# Information given

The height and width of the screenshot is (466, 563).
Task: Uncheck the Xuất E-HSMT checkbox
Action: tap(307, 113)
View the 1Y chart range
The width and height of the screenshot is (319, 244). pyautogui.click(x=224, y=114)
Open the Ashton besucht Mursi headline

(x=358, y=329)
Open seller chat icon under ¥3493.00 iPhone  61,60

--

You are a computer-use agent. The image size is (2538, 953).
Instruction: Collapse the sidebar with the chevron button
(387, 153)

# About this task
Using the data above, reproduce exactly the lines between those holding "View the 1Y chart range" and "Open seller chat", inclusive, and no others.

# Exercise response
View the 1Y chart range
The width and height of the screenshot is (319, 244). pyautogui.click(x=224, y=114)
Open the Ashton besucht Mursi headline

(x=358, y=329)
Open seller chat icon under ¥3493.00 iPhone  61,60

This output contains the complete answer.